### EXERCISE DIRECTIONS
Wherever "computer" appears in a line of the listing, report that line.

### INFORMATION
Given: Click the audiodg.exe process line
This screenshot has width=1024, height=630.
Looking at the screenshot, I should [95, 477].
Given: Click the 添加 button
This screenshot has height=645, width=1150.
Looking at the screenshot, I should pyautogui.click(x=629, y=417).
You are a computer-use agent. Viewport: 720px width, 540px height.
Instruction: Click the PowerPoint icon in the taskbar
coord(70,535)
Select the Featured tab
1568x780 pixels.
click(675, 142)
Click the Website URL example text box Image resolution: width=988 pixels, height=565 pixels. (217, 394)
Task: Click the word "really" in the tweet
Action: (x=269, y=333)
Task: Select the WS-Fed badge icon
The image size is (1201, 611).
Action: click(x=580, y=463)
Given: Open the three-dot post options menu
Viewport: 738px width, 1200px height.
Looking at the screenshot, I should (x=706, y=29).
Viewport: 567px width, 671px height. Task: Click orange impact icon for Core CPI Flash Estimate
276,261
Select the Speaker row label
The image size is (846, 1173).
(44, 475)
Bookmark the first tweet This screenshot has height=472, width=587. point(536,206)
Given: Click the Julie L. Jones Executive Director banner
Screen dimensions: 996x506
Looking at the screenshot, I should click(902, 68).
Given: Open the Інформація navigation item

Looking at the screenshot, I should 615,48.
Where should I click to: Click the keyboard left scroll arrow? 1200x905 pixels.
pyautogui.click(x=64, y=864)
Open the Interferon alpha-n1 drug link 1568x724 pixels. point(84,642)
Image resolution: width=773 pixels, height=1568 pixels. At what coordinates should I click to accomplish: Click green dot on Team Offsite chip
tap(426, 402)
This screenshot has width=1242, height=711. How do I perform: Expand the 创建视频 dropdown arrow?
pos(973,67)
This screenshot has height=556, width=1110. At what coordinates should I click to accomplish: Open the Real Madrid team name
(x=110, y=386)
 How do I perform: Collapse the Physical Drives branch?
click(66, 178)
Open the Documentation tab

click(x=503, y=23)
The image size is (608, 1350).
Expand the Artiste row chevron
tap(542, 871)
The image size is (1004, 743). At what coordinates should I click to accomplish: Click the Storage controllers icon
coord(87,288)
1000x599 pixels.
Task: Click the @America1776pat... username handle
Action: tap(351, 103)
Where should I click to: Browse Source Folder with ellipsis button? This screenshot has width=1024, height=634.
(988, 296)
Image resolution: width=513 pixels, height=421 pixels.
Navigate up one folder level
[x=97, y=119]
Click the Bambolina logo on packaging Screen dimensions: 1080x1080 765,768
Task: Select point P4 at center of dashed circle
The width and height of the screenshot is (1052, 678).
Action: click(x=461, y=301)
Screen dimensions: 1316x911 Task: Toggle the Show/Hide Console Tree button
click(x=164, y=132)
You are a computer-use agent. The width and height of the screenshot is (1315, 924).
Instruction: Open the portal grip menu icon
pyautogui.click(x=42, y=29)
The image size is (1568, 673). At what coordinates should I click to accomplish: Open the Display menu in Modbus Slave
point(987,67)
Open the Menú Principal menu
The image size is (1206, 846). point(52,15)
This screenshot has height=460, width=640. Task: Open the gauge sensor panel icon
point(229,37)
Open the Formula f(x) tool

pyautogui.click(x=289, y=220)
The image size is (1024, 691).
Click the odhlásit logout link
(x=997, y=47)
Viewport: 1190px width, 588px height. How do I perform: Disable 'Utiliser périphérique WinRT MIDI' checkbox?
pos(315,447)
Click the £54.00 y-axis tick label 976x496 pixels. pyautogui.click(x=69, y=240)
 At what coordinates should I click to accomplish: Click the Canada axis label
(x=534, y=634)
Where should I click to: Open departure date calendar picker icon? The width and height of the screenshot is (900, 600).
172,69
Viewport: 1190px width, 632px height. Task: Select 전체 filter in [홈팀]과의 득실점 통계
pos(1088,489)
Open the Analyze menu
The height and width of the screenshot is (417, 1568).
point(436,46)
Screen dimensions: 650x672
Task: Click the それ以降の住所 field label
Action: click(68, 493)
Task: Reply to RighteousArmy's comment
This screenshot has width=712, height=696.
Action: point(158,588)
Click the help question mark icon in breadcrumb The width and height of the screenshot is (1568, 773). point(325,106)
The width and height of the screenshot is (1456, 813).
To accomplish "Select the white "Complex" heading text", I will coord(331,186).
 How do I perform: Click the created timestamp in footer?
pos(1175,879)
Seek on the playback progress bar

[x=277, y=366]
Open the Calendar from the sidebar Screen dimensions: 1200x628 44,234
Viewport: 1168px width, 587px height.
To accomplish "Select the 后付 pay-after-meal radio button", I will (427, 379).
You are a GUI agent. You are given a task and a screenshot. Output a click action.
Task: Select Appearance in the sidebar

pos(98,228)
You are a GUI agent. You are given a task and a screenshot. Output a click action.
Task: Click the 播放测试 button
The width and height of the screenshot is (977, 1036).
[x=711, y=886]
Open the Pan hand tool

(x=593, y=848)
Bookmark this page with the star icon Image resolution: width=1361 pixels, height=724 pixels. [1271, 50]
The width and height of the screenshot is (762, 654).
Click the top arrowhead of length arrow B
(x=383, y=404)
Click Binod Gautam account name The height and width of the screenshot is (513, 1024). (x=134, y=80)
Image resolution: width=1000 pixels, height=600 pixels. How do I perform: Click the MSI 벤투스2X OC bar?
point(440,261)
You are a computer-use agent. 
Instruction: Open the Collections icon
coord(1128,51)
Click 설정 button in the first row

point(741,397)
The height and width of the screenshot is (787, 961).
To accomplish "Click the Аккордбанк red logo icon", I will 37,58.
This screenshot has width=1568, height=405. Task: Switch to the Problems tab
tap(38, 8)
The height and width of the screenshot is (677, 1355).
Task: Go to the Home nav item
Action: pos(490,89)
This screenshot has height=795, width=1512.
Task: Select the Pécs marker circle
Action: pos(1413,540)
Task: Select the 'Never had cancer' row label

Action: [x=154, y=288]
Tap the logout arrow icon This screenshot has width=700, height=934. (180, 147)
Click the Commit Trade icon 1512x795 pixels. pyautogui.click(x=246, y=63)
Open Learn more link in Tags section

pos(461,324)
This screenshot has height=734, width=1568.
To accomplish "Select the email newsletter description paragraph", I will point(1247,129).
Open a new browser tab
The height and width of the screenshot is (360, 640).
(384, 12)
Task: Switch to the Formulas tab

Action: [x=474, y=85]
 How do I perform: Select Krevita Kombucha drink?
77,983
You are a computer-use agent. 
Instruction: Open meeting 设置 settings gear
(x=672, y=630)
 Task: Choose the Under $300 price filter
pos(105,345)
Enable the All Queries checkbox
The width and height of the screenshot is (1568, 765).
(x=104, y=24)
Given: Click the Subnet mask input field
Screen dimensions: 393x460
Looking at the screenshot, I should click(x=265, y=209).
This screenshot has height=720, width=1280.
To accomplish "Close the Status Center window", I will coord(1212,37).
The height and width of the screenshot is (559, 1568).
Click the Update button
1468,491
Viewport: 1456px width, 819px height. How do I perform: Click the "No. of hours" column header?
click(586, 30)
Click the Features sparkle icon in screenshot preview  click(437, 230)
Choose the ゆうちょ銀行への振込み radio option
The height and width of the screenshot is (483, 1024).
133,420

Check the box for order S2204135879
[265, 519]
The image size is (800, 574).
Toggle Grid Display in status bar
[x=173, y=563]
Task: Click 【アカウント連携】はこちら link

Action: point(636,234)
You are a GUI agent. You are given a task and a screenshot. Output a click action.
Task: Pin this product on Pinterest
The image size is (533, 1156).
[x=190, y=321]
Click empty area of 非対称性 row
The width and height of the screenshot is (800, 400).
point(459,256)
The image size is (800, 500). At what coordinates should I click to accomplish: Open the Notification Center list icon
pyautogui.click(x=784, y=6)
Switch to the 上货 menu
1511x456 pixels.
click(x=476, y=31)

### EXERCISE ANSWER
You are a computer-use agent. Viewport: 720px width, 540px height.
You are a computer-use agent. The width and height of the screenshot is (1315, 924).
You are a computer-use agent. 
You are a computer-use agent. 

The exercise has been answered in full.